Like other intractable figures of the Harlem Renaissance, the movement’s visual artists sometimes exceeded their expected parameters, and thus their anticipated representativeness of a locality. Their images, in other words, did not automatically disclose Harlem-bound or even US-bound concerns. Now familiar through continual reproduction in exhibition catalogues, scholarly monographs and literary compendia, certain artworks from the period – such as Archibald J. Motley’s Blues (1929; Figure 1) and Aaron Douglas’s Congo (c. 1928; Figure 2) – subverted any definition of the Harlem Renaissance that would hinge on a narrowly delimited urban geography or national imaginary. Motley, who painted ‘Blues’ during a stint in Paris (rather than in his native Chicago, or Harlem), explained that his subjects – musicians and dancers in a café ‘practically on the outskirts’ of town – were ‘all people from Senegal, people from Martinique . . . people from North Africa and French people, but no Americans’ (Barrie np). Douglas, from his Harlem studio, differently dreamed up mystic rituals performed in a timeless Africa, and cultivated a modernist sensibility by fusing Art Deco aesthetics and Ancient Egyptian figuration.
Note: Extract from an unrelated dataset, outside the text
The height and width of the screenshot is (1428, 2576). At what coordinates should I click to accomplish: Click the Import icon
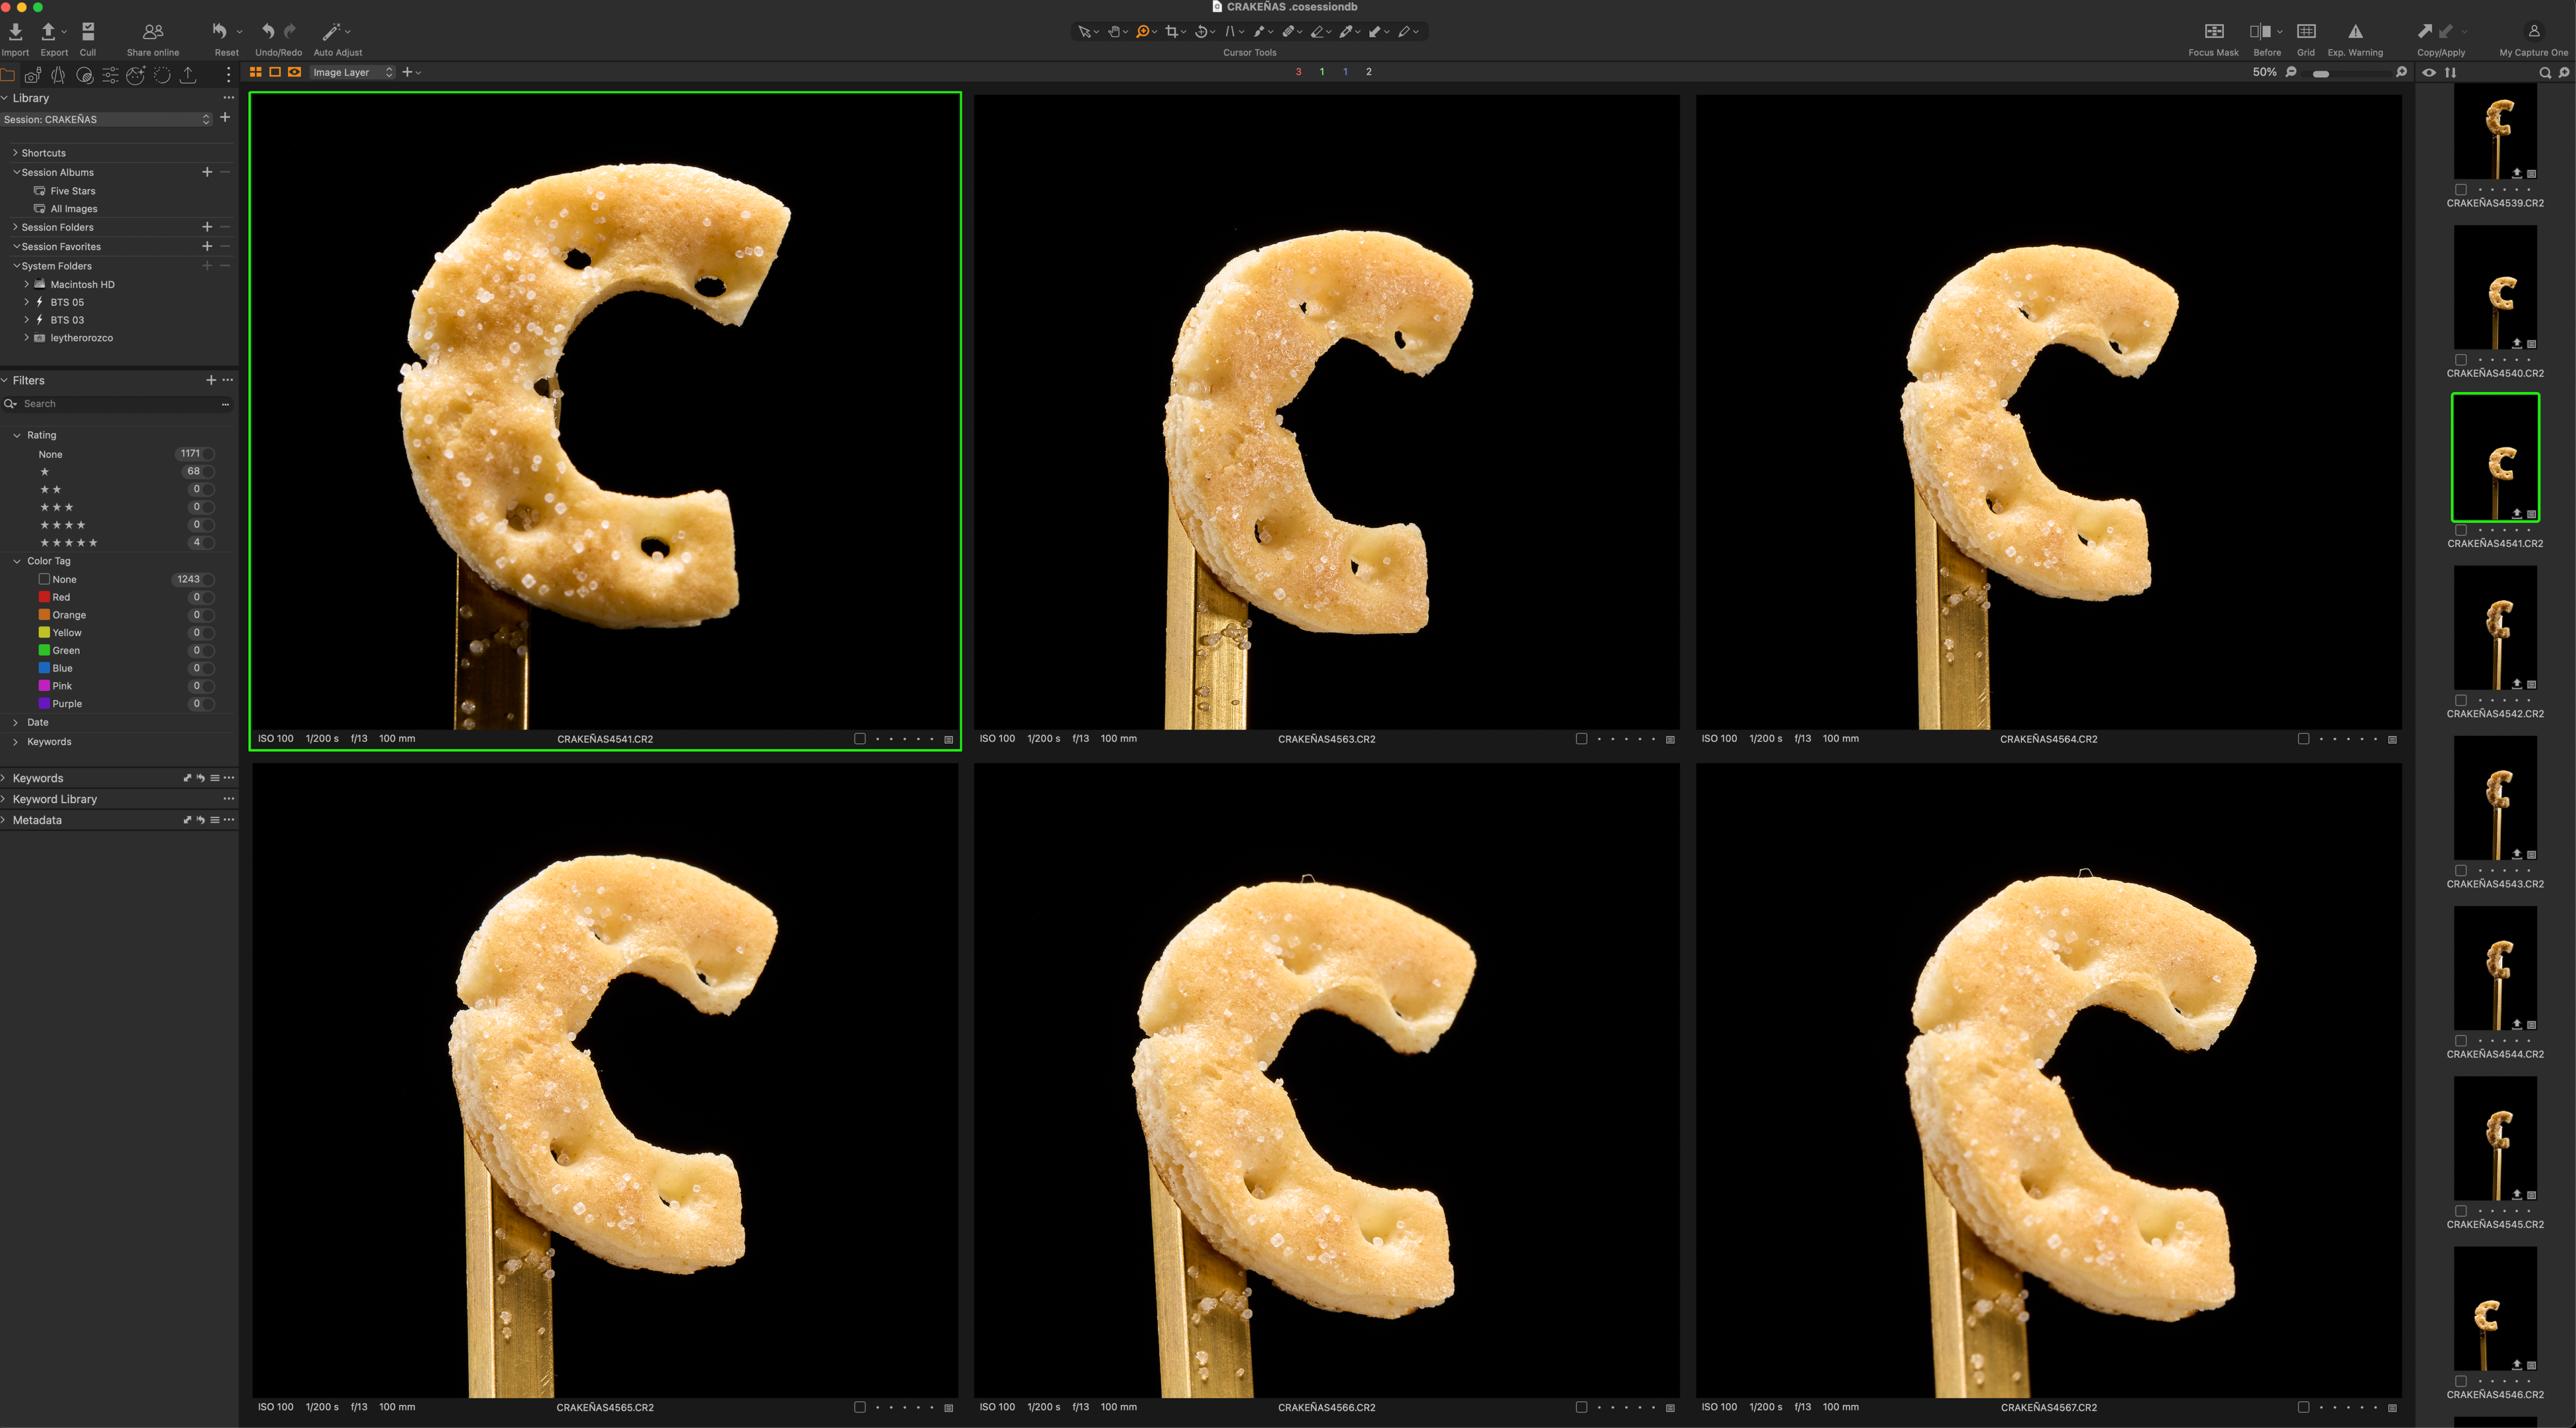(15, 32)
Moreover, and besides manifesting in subject matter and style, Harlem Renaissance internationalism developed through direct cross-cultural encounters. The transcontinental itineraries of Harlem Renaissance artists are by now well documented in literary and historical scholarship and in art-historical projects. However, whereas previous work has largely focused on ‘New Negro’ and diaspora connections, my premise here is that international conceptualisations of a ‘renaissance’ also merit consideration. Examining the term’s evolution abroad offers a framework for situating interrelated developments in places like Oxford, Cairo, Calcutta (now Kolkata) and Johannesburg in addition to the better-known ‘overseas’ locales of London, Paris and Havana. The purpose of this inquiry is neither to detract from the importance of Harlem as a cultural hub, nor to impose an African American model onto a wider art history. Rather, it is to chart how international perspectives fed into and were furthered through the Renaissance of the 1920s and 1930s in the United States.